**** Selected excerpt

After a low last night of -35, the sun came out this morning and it very slowly warmed up. Some. But, with a wind to make the windchill temperatures dangerous, we didn’t spend a whole lot of time outside. Not like yesterday afternoon, when it was snowing and blowing … and on its way to -35° F. We went to set out round bales for the horses and cows, but it had been so cold the diesel tractor didn’t want to start without a jump. Will got the truck and jumped it, then finally got it started with ether. He let it run for quite a while to warm it up, then engaged the hydraulics to raise and lower the bucket (warming up the hydraulic system). No dice! He got out and happened to look under the tractor. Oh oh! A big puddle of hydraulic fluid sat unhappily in the snow. Bad words! Bad words! He had me drive him up to the house where he had a five-gallon bucket of hydraulic fluid stored in the unheated storage building. He had an empty 2-gallon container, so we poured from the 5-gallon bucket into the smaller, lighter container. Only because it was so cold, it poured like tar — so very slow. Not that we weren’t cold or anything…

Finally, the container was full, and we headed back up to the tractor where Will had to crawl under it with a screwdriver to re-attach the hose to the steel line. Lying in the snow when it’s below zero and snowing is not fun! He finally got the hose back on and poured the thick hydraulic fluid into the tractor. Again, so very slow.

He came into the car, which I had running so he could warm up, as he had to work barehanded part of the time. After a while, he went back out to see if there was enough hydraulic fluid to raise the bucket. Just barely and the bales weigh about 1,500 pounds. So, back to the storage barn to get the 5-gallon bucket. Using that, now much lighter, he poured more into the tractor and finally there was enough for the bucket to operate normally. About frozen, Will took another warm-up break in the car, then went to the tractor and climbed in. There’s no heat in the tractor cab.

Will coming in after the ordeal with the tractor. Yes, he’s cold!

I took the car and drove down to the cow yard gate, parked out of the way, then went to open the gate when I saw him coming with a bale. We gave the cows a bale, as they already had two. But it was forecast to be very cold for a couple of days, so we wanted to make sure they had plenty. And, that we didn’t have to repeat the chore soon. The horses also got another bale, and we came in, glad that was over! Sometimes homesteading isn’t all flowers and communing with nature! — Jackie


  1. Enjoyed this blog very much. I could never survive there! Y’all are some kinda tough and strong!! Your Backwoods Home family loves and admires you two so much. Love the seed. I’m wearing out the packages just looking at them and day dreaming about that big old beautiful garden I’m hoping for. Please take good care of you two.

    • Sure you could. It’s just a matter of getting used to layering up clothes and adjusting your body to the cold. Happy gardening this spring!

********

= What you should do =
According to the homesteading post, about how much does each round bale weigh? The material that comes next has no connection to the homesteading post.

**** Data lines

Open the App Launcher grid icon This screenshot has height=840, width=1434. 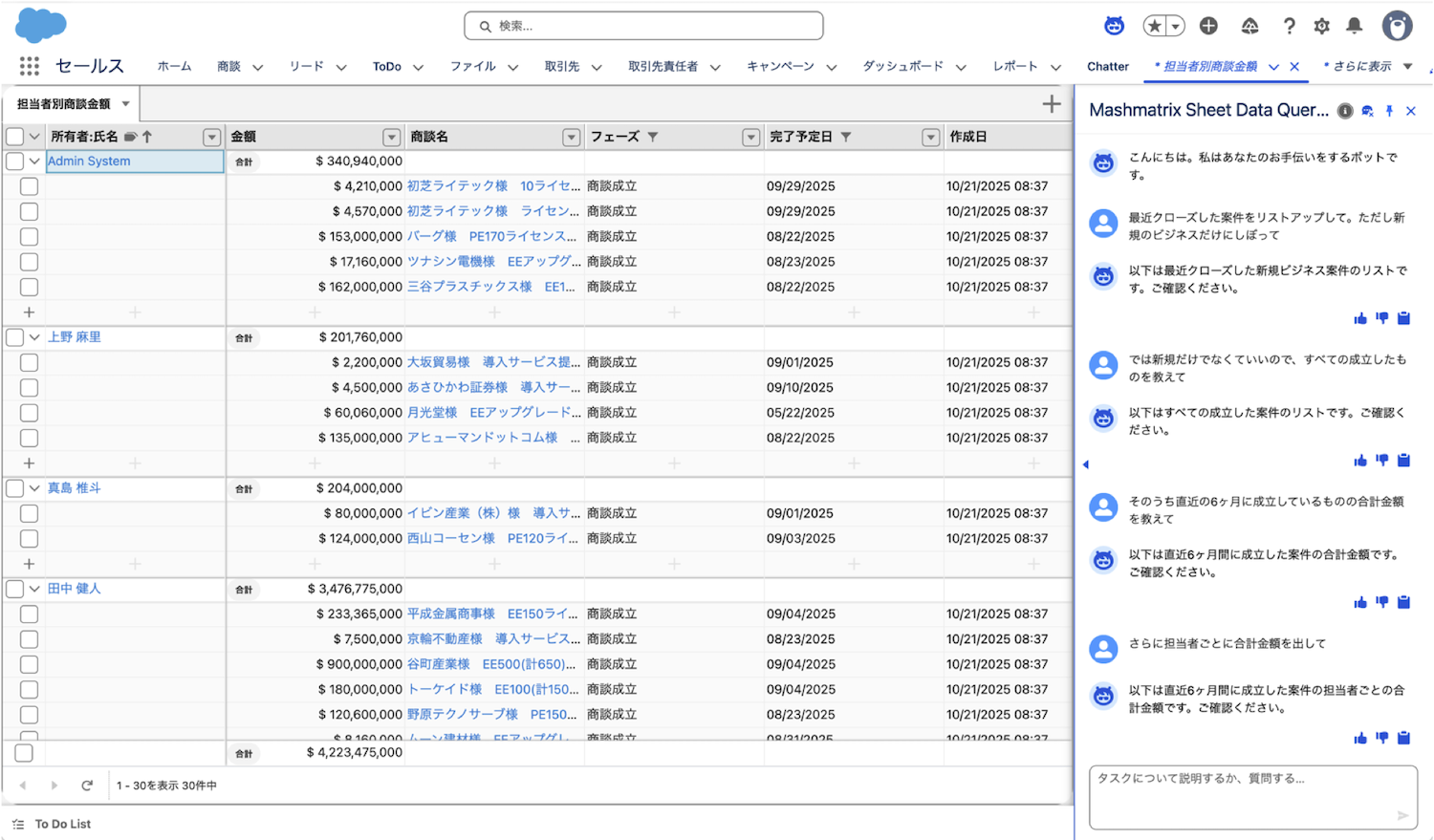tap(29, 66)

********

= Written solution =
About 1,500 pounds.